▸ Document passage
################
Updated 14 July 2007
America, one of the first to revolt against the British Crown, now wears the crown. Our leaders seem not to realize how heavy that burden can be. Much less do they seem to be aware of their own roots and how it feels to be exploited as our founding fathers were in organizing the Boston Tea Party. Our leaders may not remember how we became a nation via refugees. They seem to have forgotten just what it was that our ancestors fled from--like tyranny, economic oppression, religious straightjackets, lack of opportunity. If all this is not so, what are we doing in Iraq? Why are we concerned about Iran which is, at this writing, rationing gasoline?
Things moved fast in the early days of our republic. A Constitution was hammered out, the first of its kind. Our Founding Fathers began at the grass roots. Then the Bill of Rights was added to cement freedom and justice. Democracy and how it relates to freedom, liberty and equality was well understood back then, at least for the founding European immigrants.
################
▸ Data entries

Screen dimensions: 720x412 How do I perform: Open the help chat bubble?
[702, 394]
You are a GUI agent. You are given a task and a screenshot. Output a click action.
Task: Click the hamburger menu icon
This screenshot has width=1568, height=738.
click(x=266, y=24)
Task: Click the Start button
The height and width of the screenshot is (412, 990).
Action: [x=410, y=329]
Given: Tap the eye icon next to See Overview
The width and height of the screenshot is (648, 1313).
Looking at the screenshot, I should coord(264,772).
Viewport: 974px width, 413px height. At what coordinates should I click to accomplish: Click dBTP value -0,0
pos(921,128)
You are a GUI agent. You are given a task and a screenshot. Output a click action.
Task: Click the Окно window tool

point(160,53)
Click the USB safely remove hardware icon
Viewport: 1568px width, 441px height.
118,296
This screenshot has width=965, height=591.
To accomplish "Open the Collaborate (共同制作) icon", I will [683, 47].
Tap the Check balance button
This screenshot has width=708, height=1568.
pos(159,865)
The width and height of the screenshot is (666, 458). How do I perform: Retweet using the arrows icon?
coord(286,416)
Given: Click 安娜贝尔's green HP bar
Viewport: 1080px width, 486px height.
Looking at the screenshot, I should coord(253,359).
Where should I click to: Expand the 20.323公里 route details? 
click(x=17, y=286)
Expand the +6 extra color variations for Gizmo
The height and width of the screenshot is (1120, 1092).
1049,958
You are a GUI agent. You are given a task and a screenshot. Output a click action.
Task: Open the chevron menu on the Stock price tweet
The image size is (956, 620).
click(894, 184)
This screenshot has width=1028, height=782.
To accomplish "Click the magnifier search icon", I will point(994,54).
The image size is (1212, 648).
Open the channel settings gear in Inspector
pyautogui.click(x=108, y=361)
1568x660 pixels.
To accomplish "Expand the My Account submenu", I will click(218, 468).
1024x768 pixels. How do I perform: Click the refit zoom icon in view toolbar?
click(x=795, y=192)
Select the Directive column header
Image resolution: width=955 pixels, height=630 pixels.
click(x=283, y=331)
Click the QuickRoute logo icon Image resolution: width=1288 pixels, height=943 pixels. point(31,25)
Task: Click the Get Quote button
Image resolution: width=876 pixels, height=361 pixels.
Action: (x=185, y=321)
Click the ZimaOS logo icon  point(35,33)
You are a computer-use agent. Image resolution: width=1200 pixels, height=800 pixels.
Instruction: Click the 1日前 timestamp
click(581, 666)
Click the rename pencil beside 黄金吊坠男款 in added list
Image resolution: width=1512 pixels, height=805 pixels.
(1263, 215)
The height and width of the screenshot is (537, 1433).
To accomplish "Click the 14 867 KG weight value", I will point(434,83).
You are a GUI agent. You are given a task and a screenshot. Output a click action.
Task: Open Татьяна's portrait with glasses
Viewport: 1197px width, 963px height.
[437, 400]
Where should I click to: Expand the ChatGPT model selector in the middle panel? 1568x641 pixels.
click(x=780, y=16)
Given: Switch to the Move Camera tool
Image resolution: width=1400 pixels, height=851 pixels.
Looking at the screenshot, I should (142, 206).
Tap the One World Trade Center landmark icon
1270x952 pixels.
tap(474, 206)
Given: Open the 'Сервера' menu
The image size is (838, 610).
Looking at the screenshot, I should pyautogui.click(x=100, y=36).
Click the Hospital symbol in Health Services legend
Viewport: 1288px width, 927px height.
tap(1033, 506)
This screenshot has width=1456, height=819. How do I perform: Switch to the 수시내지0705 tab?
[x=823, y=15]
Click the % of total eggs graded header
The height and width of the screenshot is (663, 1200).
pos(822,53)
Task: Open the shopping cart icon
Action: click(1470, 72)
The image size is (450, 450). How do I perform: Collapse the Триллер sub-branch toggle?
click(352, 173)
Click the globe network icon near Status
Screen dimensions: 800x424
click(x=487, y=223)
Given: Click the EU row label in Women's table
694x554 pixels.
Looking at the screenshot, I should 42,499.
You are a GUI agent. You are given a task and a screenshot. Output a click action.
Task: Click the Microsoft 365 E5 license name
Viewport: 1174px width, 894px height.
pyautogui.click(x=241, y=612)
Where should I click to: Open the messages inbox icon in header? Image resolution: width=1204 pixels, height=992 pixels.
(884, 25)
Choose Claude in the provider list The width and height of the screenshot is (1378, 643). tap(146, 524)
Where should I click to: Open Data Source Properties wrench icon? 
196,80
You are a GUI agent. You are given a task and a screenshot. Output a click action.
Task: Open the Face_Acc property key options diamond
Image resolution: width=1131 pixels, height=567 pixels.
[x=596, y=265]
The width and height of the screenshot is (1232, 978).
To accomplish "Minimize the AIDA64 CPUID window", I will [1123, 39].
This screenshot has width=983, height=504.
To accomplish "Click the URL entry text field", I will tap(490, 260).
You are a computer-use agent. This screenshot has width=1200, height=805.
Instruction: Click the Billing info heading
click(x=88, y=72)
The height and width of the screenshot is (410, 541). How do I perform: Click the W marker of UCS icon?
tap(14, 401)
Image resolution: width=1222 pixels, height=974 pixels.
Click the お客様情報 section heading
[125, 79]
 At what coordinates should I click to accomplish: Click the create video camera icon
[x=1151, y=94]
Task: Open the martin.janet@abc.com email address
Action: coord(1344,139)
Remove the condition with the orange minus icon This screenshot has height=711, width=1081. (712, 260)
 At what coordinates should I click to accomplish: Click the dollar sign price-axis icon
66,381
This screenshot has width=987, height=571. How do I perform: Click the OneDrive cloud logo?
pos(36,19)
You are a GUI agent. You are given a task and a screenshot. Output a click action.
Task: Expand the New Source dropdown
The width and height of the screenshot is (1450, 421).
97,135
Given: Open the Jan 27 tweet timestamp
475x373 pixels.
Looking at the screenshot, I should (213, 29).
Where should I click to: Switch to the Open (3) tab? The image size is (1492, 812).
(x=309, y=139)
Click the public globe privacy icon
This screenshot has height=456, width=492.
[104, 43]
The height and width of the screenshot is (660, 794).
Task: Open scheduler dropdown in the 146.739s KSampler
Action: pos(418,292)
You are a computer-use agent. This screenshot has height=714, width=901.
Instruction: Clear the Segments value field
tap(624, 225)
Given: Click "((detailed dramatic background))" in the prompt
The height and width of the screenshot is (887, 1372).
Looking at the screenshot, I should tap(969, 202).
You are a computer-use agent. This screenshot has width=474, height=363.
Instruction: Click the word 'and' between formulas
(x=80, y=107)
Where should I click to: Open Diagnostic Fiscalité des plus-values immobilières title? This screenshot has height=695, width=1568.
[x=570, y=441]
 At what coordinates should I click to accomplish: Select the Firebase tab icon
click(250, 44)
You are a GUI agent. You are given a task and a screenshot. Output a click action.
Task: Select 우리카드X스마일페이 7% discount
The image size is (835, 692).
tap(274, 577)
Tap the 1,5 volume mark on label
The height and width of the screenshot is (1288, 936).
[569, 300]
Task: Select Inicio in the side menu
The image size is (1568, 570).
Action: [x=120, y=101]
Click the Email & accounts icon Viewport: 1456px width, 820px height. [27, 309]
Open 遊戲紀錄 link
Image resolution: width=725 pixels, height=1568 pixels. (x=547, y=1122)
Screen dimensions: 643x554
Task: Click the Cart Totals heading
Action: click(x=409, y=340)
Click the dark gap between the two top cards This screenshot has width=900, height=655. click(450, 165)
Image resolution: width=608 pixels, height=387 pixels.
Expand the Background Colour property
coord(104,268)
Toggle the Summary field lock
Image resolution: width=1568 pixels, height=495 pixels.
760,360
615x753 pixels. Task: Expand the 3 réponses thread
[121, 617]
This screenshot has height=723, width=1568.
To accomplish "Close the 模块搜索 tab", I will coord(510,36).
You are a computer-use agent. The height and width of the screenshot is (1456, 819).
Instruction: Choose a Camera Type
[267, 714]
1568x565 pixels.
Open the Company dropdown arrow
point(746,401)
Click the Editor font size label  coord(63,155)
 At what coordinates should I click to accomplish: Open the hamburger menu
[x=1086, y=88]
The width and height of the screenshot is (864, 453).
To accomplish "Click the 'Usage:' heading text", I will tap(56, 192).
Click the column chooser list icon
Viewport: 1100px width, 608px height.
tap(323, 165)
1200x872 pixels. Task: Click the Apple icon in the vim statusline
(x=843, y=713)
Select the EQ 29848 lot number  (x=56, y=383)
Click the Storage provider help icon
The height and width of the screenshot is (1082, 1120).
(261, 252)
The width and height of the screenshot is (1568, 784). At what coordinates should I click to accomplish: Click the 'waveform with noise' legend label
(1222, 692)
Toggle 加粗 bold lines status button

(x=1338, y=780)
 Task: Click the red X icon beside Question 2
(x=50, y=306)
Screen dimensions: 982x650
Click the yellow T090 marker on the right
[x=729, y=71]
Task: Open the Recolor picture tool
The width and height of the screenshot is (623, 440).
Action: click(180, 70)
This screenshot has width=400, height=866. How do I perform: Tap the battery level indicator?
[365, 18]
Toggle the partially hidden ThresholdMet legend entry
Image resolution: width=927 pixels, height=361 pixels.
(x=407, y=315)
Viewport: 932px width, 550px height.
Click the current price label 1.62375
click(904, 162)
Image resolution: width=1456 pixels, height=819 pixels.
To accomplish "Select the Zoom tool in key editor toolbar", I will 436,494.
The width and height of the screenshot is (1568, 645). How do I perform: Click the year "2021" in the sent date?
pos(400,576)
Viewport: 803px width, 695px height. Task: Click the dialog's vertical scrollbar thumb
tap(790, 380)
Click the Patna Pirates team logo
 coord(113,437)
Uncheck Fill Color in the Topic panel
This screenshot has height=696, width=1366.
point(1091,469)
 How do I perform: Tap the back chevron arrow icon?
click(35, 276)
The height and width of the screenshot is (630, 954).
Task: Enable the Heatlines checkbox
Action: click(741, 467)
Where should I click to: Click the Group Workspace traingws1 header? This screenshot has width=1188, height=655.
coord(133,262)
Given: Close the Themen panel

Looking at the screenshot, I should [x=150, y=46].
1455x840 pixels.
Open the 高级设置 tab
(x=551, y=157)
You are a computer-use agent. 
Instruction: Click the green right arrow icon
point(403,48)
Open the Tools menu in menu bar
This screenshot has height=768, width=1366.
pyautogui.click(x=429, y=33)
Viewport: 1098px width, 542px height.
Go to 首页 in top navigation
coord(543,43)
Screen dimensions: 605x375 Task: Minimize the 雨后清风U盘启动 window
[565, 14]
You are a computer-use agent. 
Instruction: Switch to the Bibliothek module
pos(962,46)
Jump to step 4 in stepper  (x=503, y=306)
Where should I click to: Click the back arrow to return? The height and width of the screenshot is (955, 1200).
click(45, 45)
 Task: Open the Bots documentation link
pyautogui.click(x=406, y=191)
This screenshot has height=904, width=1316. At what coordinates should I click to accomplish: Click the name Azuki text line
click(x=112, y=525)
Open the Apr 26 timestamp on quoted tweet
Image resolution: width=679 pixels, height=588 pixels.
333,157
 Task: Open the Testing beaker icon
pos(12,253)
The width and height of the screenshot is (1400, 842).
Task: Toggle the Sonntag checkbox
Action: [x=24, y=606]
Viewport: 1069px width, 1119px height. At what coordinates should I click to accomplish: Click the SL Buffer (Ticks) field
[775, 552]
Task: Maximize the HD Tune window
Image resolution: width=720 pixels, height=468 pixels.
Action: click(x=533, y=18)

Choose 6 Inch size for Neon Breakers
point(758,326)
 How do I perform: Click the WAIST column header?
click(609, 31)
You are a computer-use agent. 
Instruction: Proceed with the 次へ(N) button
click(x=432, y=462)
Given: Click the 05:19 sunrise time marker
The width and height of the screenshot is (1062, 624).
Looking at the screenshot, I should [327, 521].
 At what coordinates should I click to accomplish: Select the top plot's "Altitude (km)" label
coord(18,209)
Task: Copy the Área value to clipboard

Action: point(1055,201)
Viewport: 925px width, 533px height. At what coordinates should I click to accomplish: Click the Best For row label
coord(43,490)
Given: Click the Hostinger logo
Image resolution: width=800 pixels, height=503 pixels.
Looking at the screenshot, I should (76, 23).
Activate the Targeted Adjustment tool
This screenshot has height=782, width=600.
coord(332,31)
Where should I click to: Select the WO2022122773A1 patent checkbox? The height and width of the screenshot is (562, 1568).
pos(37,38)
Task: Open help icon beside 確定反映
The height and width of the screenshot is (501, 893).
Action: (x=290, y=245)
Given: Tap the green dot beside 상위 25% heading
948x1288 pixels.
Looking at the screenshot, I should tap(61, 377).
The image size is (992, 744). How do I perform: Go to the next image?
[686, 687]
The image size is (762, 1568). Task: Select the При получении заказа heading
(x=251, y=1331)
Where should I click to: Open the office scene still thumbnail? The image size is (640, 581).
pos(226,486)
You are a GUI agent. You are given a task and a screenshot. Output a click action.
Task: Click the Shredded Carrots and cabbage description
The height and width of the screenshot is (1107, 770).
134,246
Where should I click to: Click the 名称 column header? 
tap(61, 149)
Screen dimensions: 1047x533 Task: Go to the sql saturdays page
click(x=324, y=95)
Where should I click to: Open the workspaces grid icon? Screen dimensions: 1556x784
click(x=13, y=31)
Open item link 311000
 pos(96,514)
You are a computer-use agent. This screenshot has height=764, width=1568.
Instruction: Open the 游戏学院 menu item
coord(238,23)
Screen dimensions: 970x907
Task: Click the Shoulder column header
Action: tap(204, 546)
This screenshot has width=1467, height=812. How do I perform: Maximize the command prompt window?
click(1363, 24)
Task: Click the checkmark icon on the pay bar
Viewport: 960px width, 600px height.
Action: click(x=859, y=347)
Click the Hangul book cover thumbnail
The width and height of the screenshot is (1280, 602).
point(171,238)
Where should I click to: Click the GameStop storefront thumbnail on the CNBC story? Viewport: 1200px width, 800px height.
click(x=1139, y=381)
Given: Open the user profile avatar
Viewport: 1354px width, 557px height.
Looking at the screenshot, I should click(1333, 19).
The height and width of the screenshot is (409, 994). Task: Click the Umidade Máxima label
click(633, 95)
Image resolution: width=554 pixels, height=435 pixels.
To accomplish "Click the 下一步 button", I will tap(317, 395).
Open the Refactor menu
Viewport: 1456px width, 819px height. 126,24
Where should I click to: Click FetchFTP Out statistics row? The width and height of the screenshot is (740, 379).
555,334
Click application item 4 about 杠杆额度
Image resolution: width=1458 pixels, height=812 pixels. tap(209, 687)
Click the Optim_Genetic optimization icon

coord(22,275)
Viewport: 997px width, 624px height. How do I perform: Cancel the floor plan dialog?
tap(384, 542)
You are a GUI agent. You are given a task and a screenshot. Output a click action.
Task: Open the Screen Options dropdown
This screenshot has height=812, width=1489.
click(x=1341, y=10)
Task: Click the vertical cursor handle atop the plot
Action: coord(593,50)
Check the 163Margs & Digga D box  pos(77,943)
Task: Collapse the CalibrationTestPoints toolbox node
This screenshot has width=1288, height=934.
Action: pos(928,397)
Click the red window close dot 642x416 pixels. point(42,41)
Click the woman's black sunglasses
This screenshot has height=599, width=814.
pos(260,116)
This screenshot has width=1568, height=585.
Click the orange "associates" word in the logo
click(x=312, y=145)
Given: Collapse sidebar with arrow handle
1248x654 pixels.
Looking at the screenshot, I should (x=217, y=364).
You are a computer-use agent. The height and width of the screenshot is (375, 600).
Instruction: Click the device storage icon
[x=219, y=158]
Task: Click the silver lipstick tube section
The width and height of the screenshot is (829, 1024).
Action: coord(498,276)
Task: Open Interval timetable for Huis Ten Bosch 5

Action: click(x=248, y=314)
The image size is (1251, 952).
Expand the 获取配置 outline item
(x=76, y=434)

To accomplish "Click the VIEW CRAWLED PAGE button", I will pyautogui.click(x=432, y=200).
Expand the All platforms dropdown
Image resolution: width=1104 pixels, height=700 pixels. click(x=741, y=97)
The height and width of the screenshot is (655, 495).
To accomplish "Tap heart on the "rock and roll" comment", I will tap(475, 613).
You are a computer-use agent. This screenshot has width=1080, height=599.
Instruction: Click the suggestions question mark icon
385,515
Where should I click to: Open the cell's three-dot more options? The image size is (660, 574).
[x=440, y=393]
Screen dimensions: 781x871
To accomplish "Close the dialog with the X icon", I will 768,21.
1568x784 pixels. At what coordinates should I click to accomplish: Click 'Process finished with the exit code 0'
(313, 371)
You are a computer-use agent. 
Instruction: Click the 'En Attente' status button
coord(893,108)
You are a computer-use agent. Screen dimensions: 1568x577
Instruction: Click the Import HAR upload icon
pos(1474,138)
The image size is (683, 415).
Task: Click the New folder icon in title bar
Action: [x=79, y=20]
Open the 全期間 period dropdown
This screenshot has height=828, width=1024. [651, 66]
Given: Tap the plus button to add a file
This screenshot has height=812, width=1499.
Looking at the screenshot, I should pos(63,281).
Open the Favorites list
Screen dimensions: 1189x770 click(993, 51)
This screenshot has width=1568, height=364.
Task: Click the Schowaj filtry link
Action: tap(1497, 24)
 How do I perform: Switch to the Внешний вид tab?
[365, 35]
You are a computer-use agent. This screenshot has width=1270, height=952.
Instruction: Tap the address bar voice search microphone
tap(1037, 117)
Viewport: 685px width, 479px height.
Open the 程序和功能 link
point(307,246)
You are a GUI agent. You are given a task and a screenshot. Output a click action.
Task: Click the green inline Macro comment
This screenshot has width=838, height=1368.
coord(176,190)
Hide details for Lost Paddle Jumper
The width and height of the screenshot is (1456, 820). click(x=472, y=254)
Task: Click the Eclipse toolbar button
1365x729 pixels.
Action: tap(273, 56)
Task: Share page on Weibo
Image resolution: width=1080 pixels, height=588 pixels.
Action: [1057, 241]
################
▸ List of tasks
a) Check each statement against the essay on America's roots and answer yes or no for each, quoting the words of the essay that decide it: (i) the Constitution was the first of its kind; (ii) the Bill of Rights came before the Constitution; (iii) Iran was rationing gasoline at the time of writing.
b) Revise the stretch of the essay on America's roots from "Things moved fast" through "founding European immigrants.", putting "local level" where "grass roots" appears.
c) Pick up the essay on America's roots after its final sentence and keep writing it.
The records have no role in this work.

▸ Per-task outputs
a)
(i) Yes: "A Constitution was hammered out, the first of its kind."
(ii) No: "Then the Bill of Rights was added to cement freedom and justice."
(iii) Yes: "Iran which is, at this writing, rationing gasoline"

b)
Things moved fast in the early days of our republic. A Constitution was hammered out, the first of its kind. Our Founding Fathers began at the local level. Then the Bill of Rights was added to cement freedom and justice. Democracy and how it relates to freedom, liberty and equality was well understood back then, at least for the founding European immigrants.

c)
The election of 1800 kicked the Federalists out of power--permanently. It was another generation before the Jacksonian democrats gave birth to equalitarianism. Well not quite; slavery was not only common but growing. Lincoln abolished that deficit though it would be another century before blacks could even begin to enjoy small measures of equality.
Meanwhile the Monroe Doctrine and the War of 1812 established a hegemony of sorts. Napoleon routed kingdoms in Europe, giving many their first taste of freedom. Manifest Destiny became the American slogan as the original 13 colonies pushed westward, enlarging their numbers, pushing native Americans and Mexicans aside. The Spanish-American War finished Spain as competitive empire.
Although empire had been the name of the international game from the time of Rome, WW I brought about the end of the Ottoman Muslim Empire that embraced the Middle East and saw the US emerge from hemispheric to global reach. Meanwhile, empire was business as usual in Europe. World War II and its aftermath continued the demise of classical empires and reached its culmination when the Soviet Union and its hundred dialects broke apart with the collapse of Communism.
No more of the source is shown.